BRIEF: Start the output with the opening line of the listing below and continue, reproducing each line exactly, up to and including the line that contains "Sort by the".

SOURCE RECORDS:
-- Opening Marker --

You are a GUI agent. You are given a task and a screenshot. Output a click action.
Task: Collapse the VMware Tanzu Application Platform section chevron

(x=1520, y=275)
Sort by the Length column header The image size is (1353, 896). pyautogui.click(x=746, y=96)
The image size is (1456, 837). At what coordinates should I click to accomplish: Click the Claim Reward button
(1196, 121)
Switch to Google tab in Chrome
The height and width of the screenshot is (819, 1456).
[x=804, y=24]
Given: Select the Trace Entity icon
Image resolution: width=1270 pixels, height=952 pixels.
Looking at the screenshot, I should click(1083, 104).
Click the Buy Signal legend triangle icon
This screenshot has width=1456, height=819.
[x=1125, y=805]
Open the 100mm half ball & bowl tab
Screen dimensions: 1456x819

-- Closing Marker --

RESPONSE TO THE EXERCISE:
You are a GUI agent. You are given a task and a screenshot. Output a click action.
Task: Collapse the VMware Tanzu Application Platform section chevron

(x=1520, y=275)
Sort by the Length column header The image size is (1353, 896). pyautogui.click(x=746, y=96)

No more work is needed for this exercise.